So much for the Azores ruling. And so much for the now dated Calman Commission set up by Wendy Alexander. Reporting in 2010, this too rejected devolving corporation tax to Scotland on the bizarre grounds that firms would “react to tax considerations rather than commercial factors” – as if they didn’t anyway. Ask the oil companies.
To be fair to Calman, it was honest enough to admit in the small print: “We are not convinced that allowing the Scottish Parliament to determine a Scottish rate of corporation tax would produce harmful tax competition”. This canard is the stock in trade of Labour politicians – especially, Gordon Brown – when rejecting the devolution of business taxation. But letting devolved jurisdictions set business taxes is the norm in the industrial world. It has not stopped America or Germany being successful. Local economies within the UK vary tremendously, and so require tax regimes tailored to their needs. Using such powers to poach another area’s existing firms would not work, as the majority of business operations are specific to local markets.

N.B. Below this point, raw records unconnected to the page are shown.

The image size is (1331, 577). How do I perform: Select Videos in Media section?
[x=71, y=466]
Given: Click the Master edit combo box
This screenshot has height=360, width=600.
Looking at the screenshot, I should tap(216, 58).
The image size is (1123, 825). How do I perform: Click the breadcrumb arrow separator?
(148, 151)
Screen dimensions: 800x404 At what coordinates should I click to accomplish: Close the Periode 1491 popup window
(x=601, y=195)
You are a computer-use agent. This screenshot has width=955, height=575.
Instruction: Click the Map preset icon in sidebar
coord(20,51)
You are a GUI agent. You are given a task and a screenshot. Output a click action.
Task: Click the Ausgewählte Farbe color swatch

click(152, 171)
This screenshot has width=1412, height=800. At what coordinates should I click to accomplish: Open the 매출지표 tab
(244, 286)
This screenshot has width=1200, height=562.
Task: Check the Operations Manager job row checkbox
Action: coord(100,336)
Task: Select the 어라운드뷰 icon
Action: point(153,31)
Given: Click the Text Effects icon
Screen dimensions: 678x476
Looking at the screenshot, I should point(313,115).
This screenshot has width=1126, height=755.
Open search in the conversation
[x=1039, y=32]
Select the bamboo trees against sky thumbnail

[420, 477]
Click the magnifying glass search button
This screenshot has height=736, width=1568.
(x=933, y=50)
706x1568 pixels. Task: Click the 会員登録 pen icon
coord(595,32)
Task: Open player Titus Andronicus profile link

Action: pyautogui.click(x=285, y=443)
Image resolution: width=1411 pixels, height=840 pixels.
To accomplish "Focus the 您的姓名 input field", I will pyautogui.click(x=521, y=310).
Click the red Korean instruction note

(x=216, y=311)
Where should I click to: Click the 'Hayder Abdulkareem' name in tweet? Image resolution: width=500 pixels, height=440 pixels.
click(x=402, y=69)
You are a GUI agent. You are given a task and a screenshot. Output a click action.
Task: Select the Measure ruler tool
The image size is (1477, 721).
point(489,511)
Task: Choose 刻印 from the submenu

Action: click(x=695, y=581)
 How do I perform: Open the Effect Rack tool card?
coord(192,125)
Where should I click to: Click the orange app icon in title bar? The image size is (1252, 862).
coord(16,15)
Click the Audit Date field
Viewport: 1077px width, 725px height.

So why is Osborne devolving corporation tax to Northern Ireland and not Scotland, or even Greater Manchester? Answer: opportunism. Osborne will argue that Northern Ireland is a special case. It is. Giving Stormont control over corporation tax is the price David Cameron is prepared to pay in order to secure a deal with the Democratic Unionist Party (DUP) to support the Conservatives in a hung parliament, after next year’s general election.
In May, Cameron hosted a lavish reception in the Downing Street garden for the DUP, currently the fourth largest party in Westminster. A “senior DUP source” was quoted in the Guardian: “It would be fair to say that a lot of wooing is going on. You don’t invite eight parliamentarians to such a reception and have the children playing round unless you are seriously interested.”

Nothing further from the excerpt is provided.